I'm running a model with Ludwig.
Dataset is Adult Census:
Features
workclass has almost 70% instances of Private, the Unknown (?) can be imputed with this value.
native_country, 90% of the instances are United States which can be used to impute for the Unknown (?) values. Same cannot be said about occupation column as the values are more distributed.
capital_gain has 72% instances with zero values for less than 50K and 19% instances with zero values for >50K.
capital_loss has 73% instances with zero values for less than 50K and 21% instances with zero values for >50K.

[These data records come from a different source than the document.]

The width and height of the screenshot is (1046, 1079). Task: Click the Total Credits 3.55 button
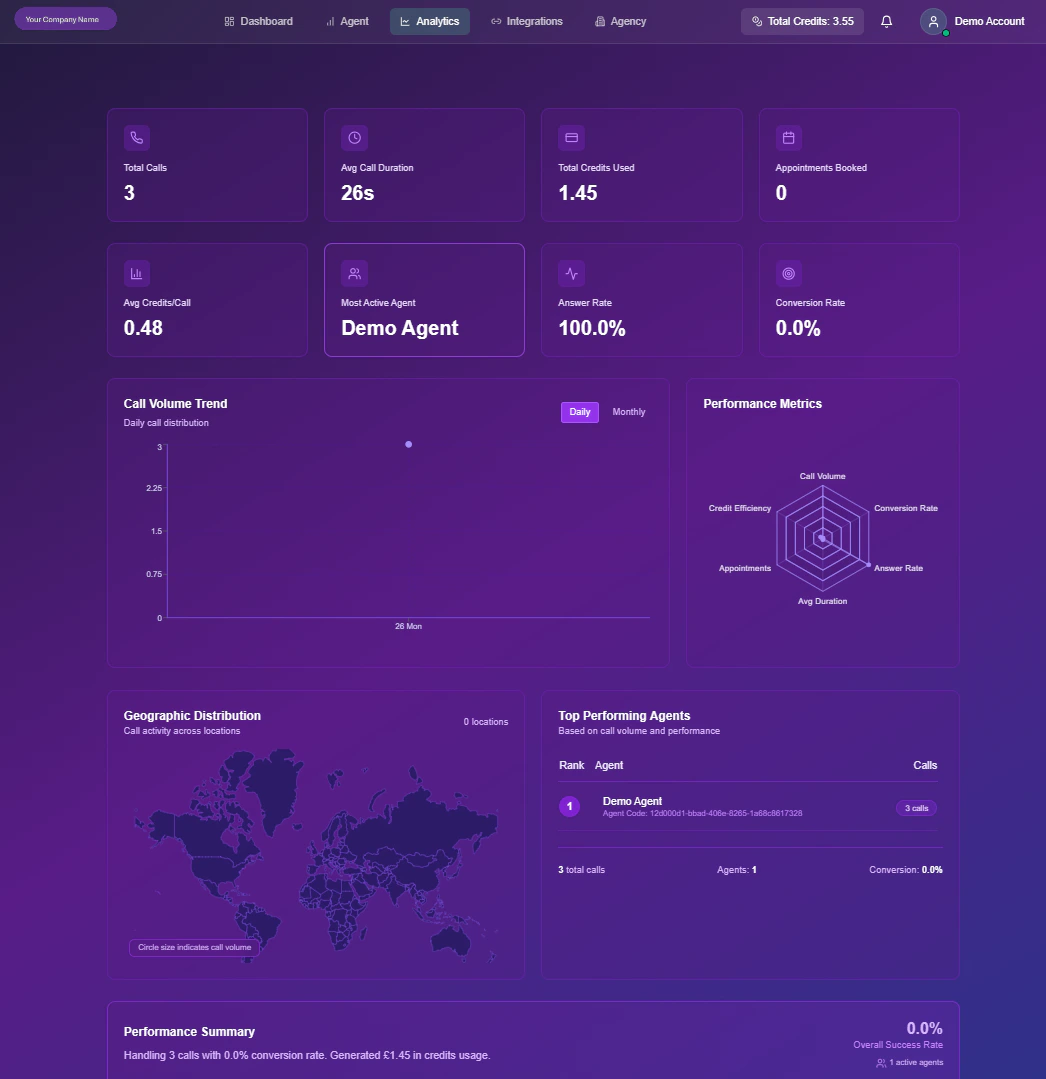(x=802, y=20)
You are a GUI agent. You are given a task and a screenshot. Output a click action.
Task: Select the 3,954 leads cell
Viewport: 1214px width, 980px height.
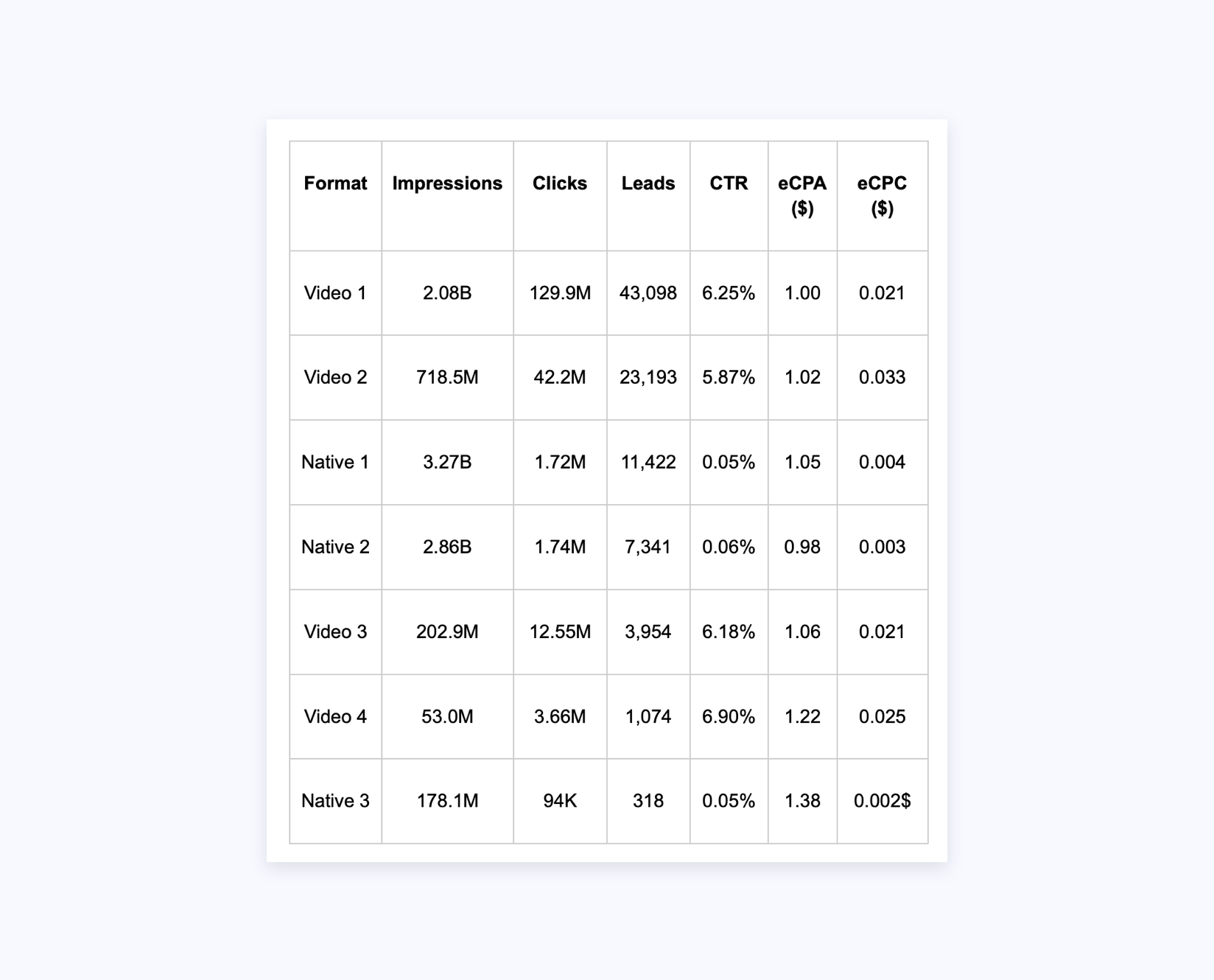648,632
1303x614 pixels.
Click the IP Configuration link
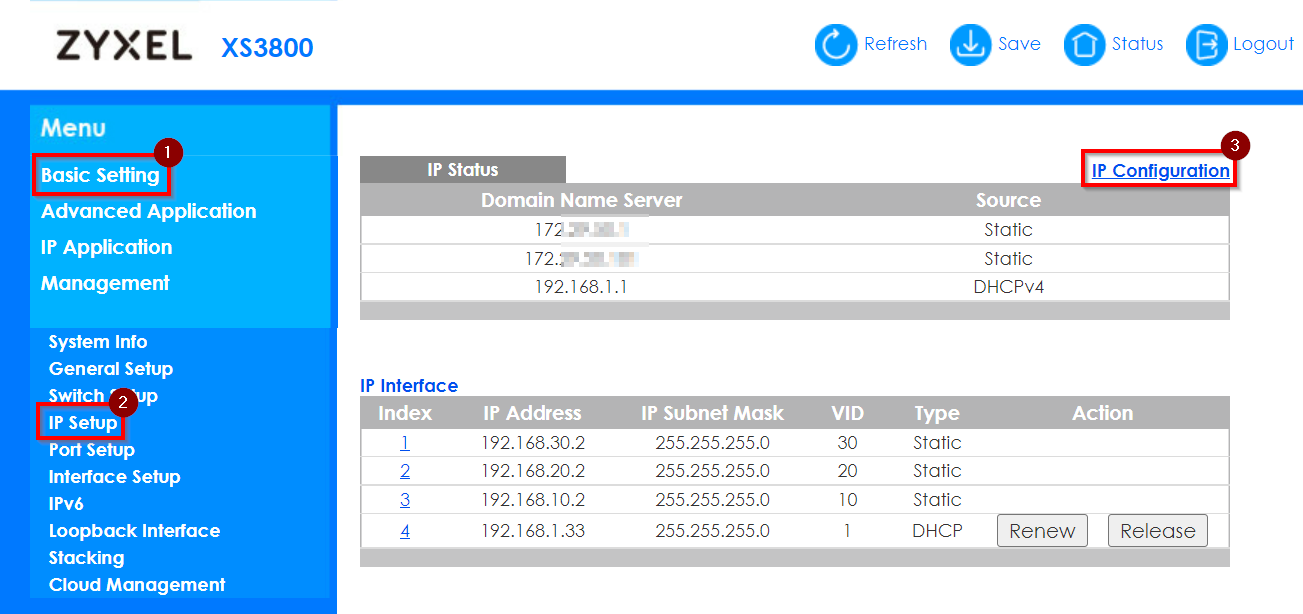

When I define the model what is the best way to do it for the above cases?
{
"name": "workclass",
"type": "category"
"preprocessing": {
"missing_value_strategy": "fill_with_mean"
}
},
{
"name": "native_country",
"type": "category"
"preprocessing": {
"missing_value_strategy": "fill_with_mean"
}
},
{
"name": "capital_gain",
"type": "numerical"
"preprocessing": {
"missing_value_strategy": "fill_with_mean",
}
},
{
"name": "capital_loss",
"type": "numerical"
"preprocessing": {
"missing_value_strategy": "fill_with_mean"
}
},
Questions:
1) For category features how to define: If you find ?, replace it with X.
2) For numerical features how to define: If you find 0, replace it with mean?